EXERCISE DIRECTIONS —
Nothing outside the range below should be printed. Output exactly the lines from the line with "MASTER PLAN INFRA PROJECTS (859, 701)" to the line with "Coxdro (461, 739)", both included.

::: SOURCE MATERIAL

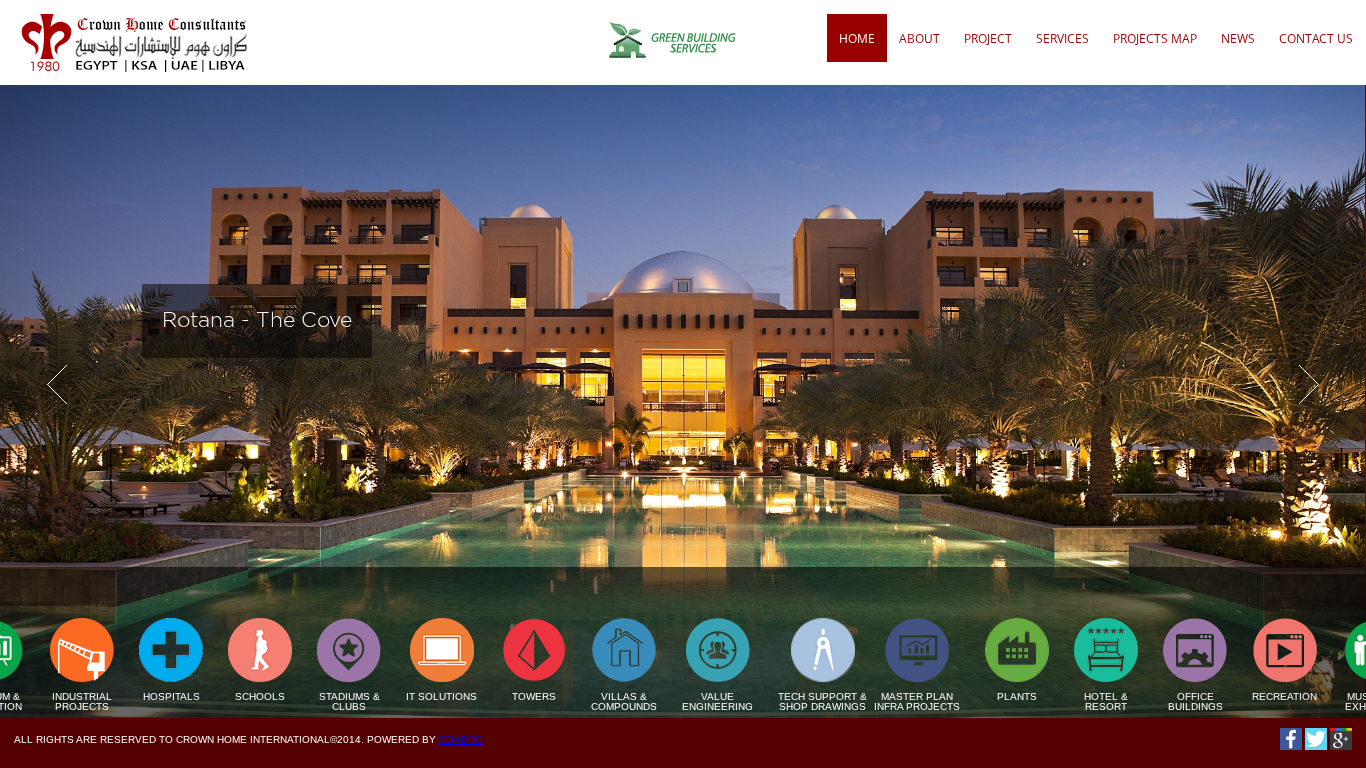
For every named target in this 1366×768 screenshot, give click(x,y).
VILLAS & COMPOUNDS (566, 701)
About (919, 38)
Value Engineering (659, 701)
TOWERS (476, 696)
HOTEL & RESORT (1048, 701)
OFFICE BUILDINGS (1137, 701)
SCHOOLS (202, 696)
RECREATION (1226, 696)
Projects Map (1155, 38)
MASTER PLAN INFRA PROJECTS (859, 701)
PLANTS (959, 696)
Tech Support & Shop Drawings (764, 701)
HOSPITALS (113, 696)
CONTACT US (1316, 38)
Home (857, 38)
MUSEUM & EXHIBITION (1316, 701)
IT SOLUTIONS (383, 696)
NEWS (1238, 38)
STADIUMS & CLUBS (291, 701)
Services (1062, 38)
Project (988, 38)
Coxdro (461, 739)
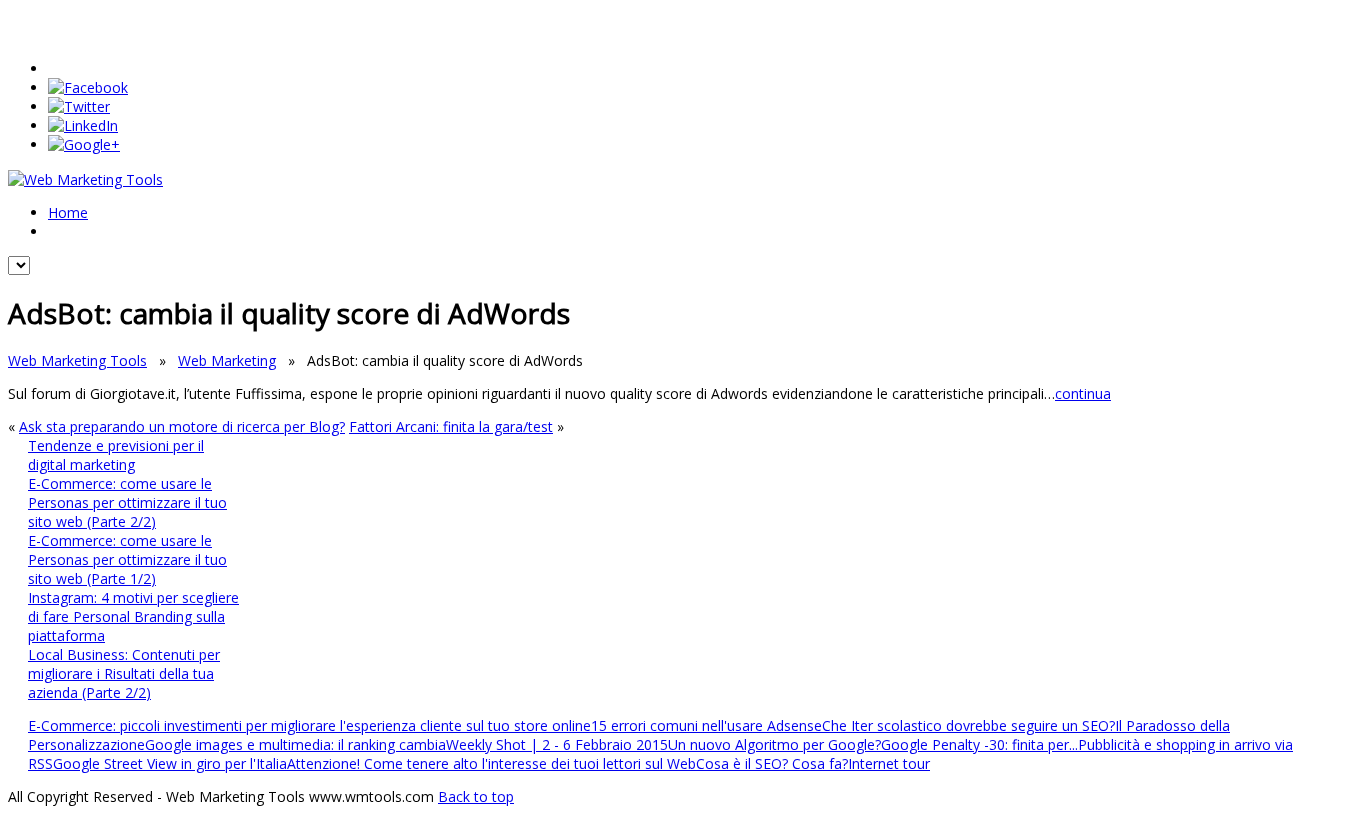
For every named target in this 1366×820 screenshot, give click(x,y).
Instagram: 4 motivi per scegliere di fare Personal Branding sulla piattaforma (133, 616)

::::::
::: SOURCE MATERIAL

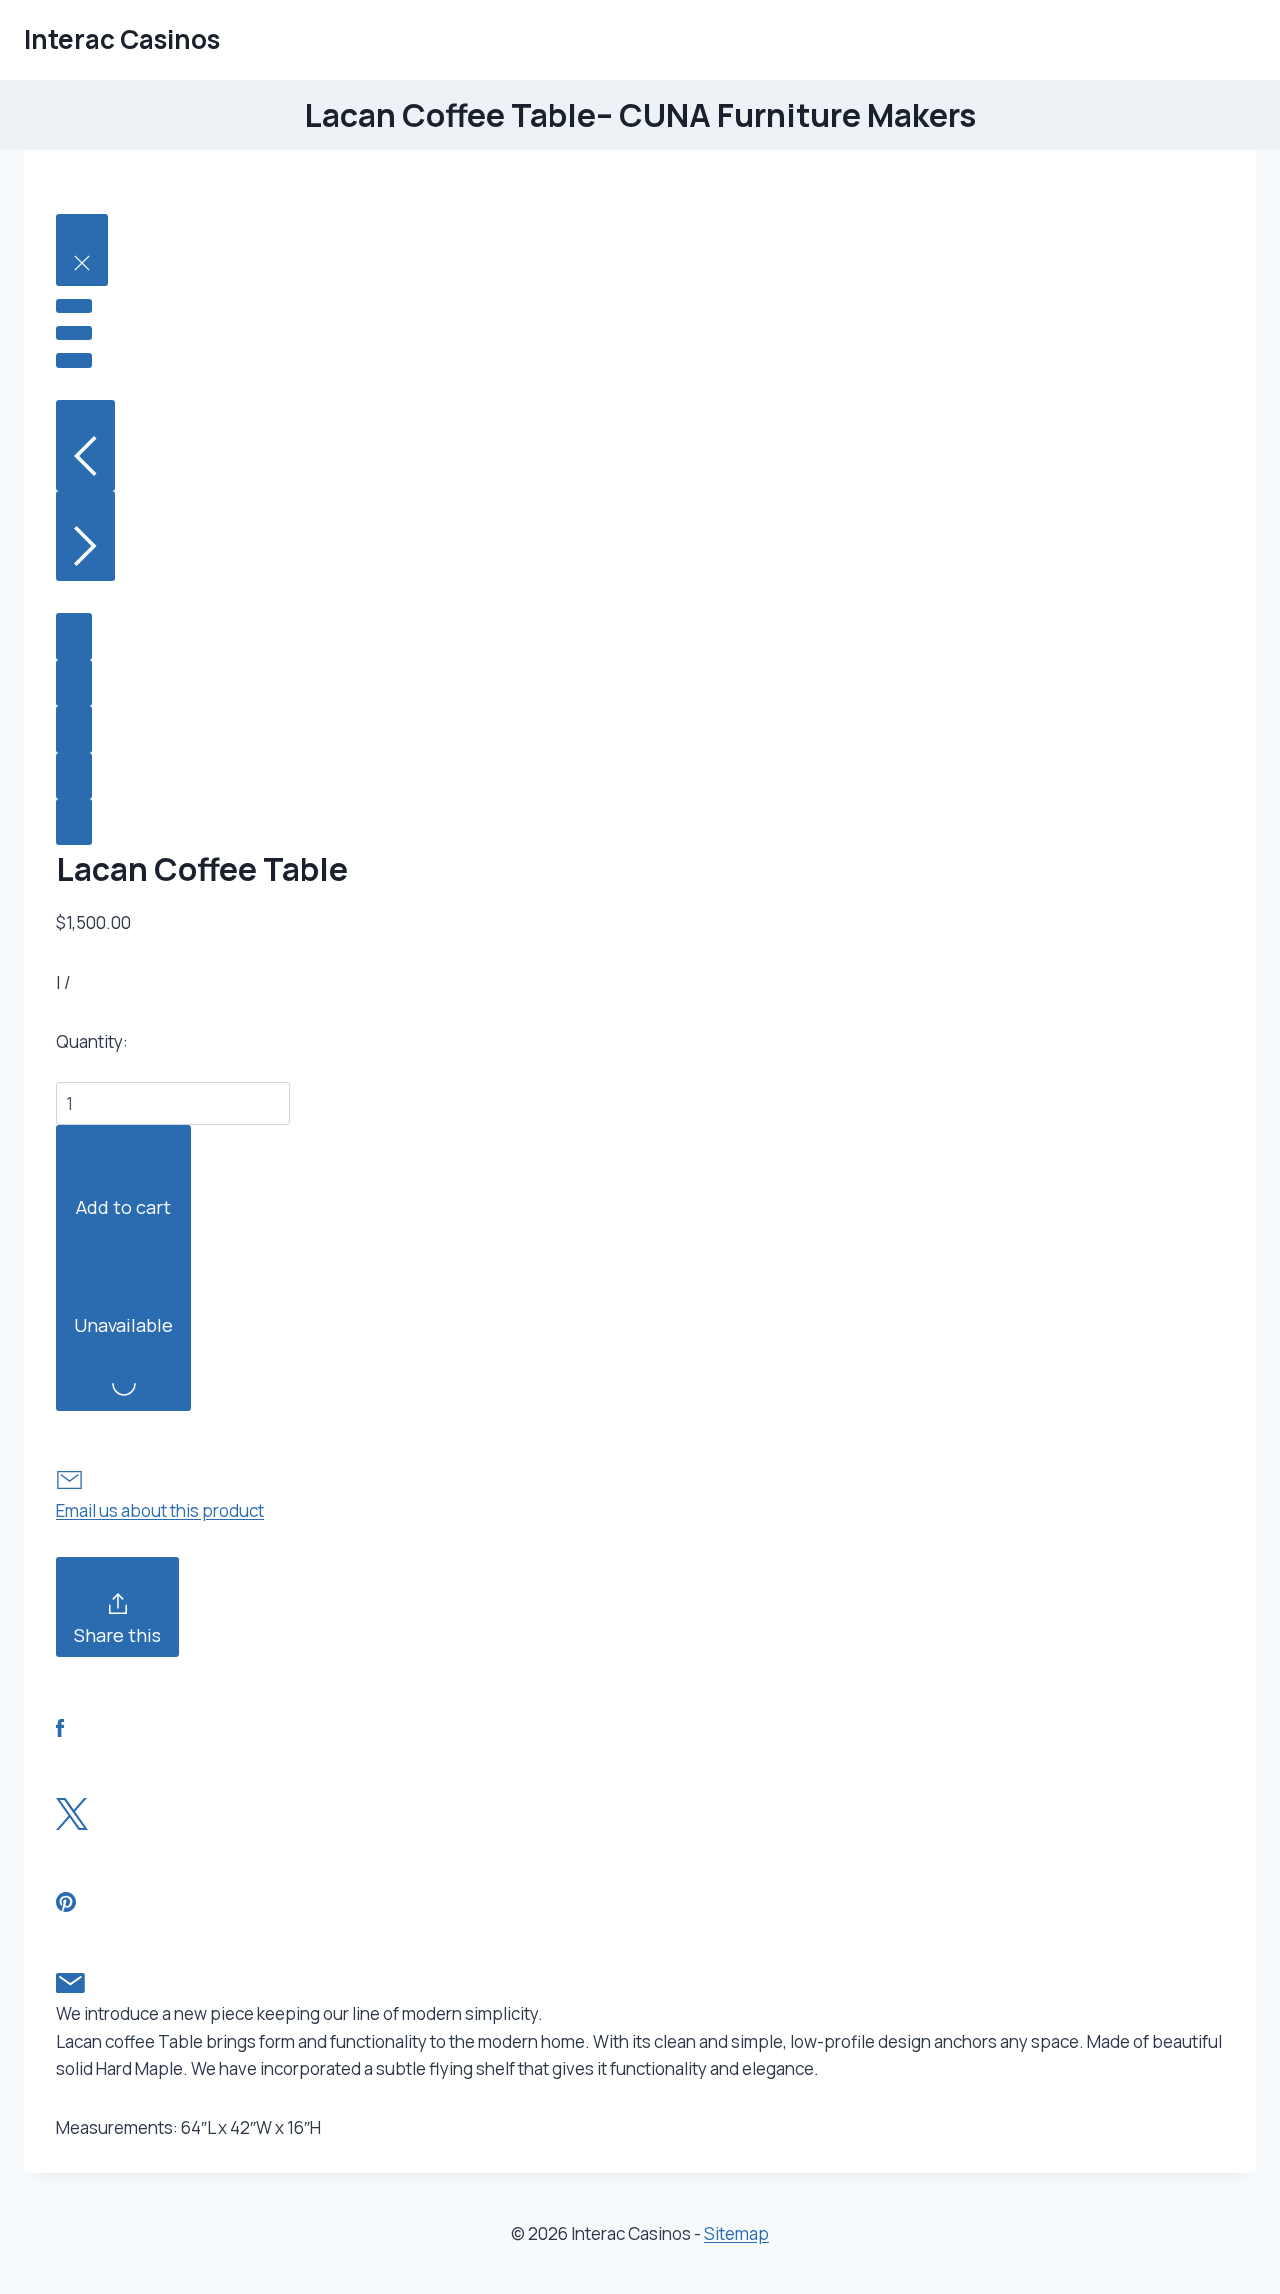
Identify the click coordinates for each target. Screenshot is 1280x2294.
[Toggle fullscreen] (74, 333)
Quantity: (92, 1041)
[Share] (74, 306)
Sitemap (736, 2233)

::::::

ANSWER SECTION —
MASTER PLAN INFRA PROJECTS (859, 701)
PLANTS (959, 696)
Tech Support & Shop Drawings (764, 701)
HOSPITALS (113, 696)
CONTACT US (1316, 38)
Home (857, 38)
MUSEUM & EXHIBITION (1316, 701)
IT SOLUTIONS (383, 696)
NEWS (1238, 38)
STADIUMS & CLUBS (291, 701)
Services (1062, 38)
Project (988, 38)
Coxdro (461, 739)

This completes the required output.